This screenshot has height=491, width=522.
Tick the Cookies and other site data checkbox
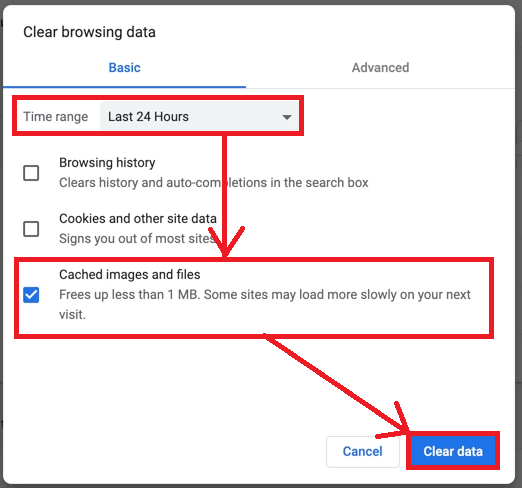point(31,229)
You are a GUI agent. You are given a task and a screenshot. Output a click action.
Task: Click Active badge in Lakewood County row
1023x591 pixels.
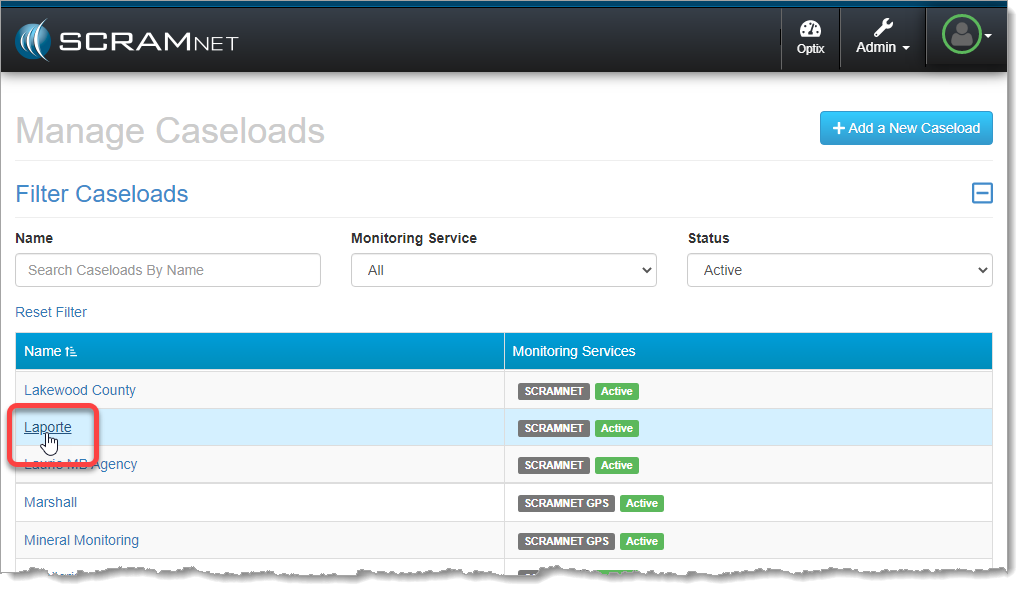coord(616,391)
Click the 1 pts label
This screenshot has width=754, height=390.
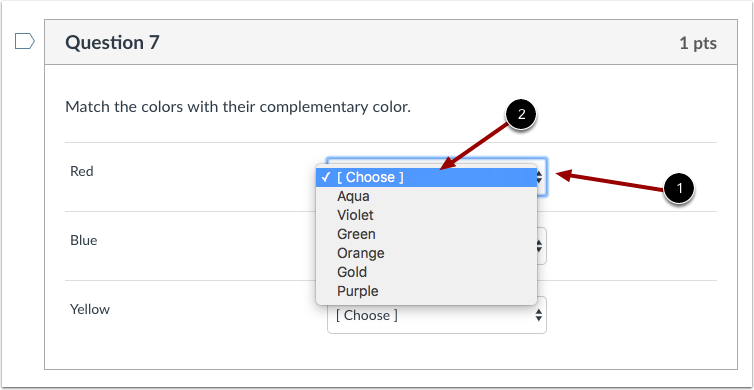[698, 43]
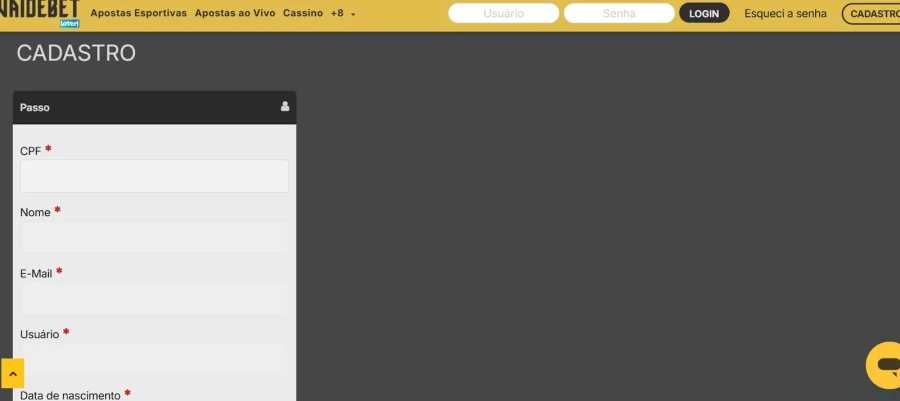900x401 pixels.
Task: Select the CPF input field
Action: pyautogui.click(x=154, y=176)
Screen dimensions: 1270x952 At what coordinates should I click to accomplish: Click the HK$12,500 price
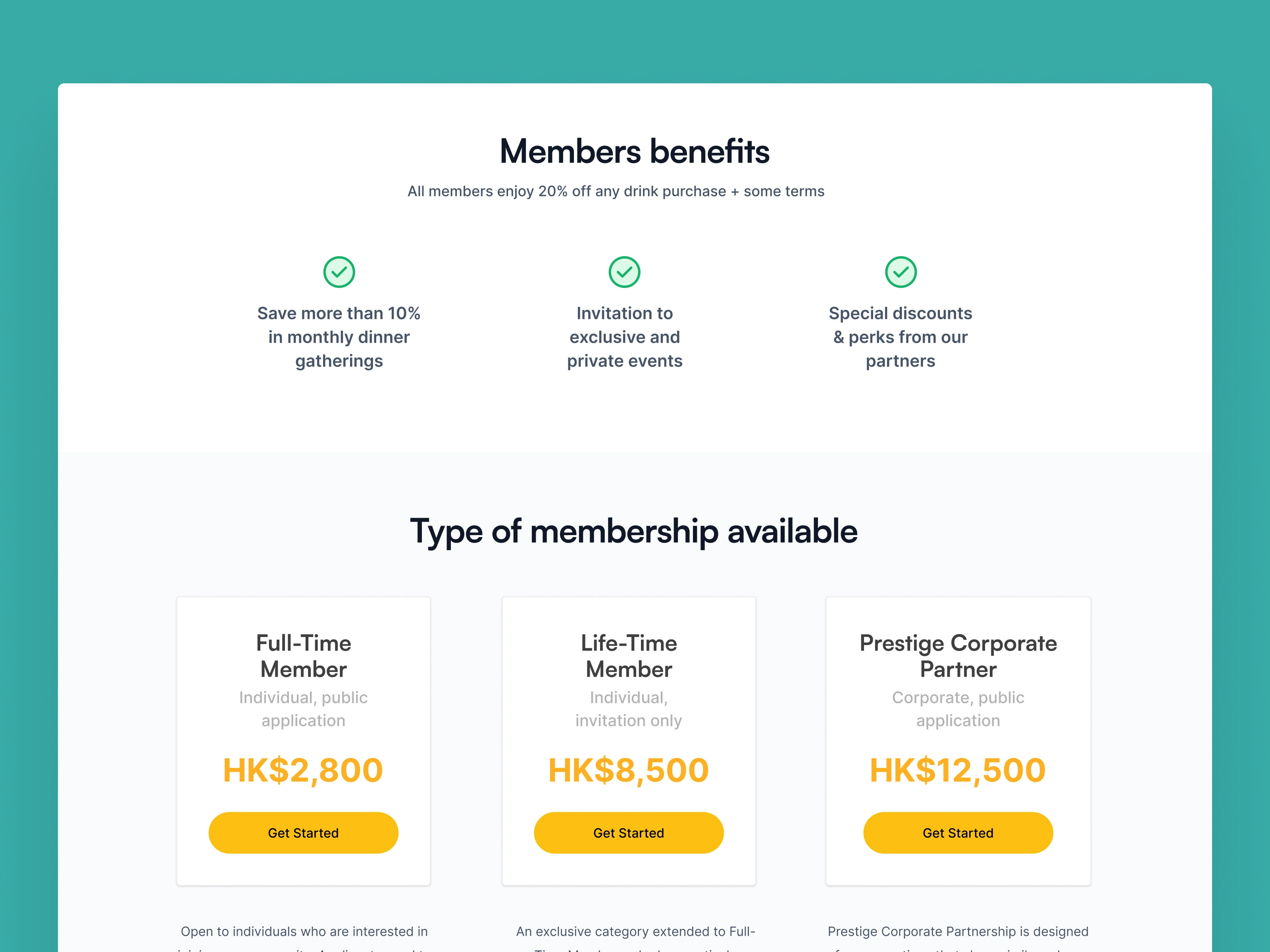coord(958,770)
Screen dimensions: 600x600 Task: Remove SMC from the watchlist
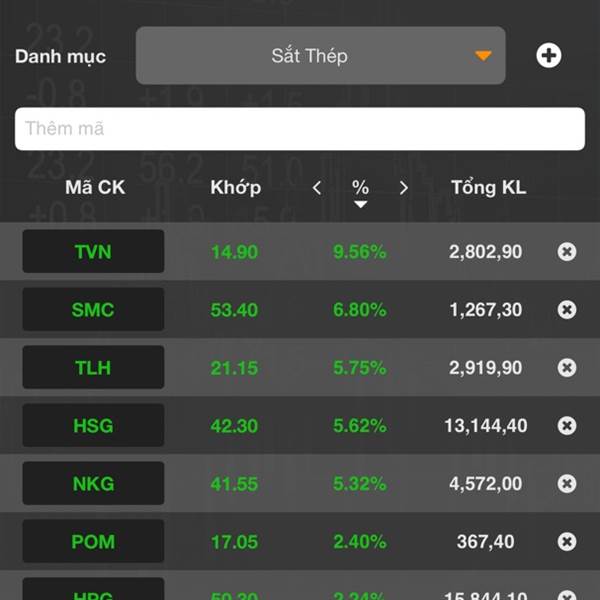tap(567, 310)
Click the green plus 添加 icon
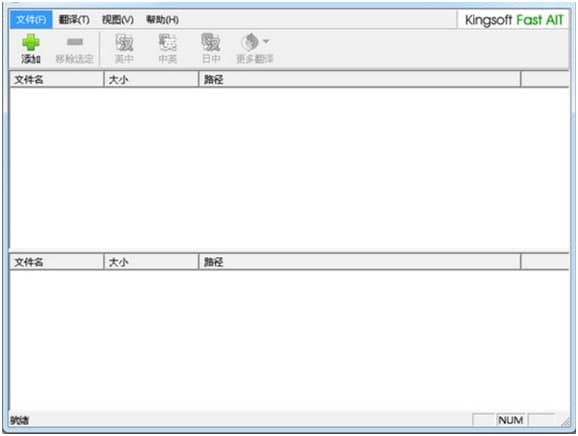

══════════

WHAT THE TASK REQUIRES - The entries should be printed again exactly as written, leaving all pictures out.

ANSWER BOX -
This screenshot has height=491, width=522.
Tick the Cookies and other site data checkbox
point(31,229)
You are a GUI agent. You are given a task and a screenshot. Output a click action.
Task: Click Active badge in Lakewood County row
1023x591 pixels.
coord(616,391)
Click the 1 pts label
This screenshot has width=754, height=390.
[698, 43]
900x401 pixels.
Task: Select the CPF input field
Action: pyautogui.click(x=154, y=176)
Screen dimensions: 1270x952 At what coordinates should I click to accomplish: Click the HK$12,500 price
coord(958,770)
Screen dimensions: 600x600 Task: Remove SMC from the watchlist
tap(567, 310)
Click the green plus 添加 icon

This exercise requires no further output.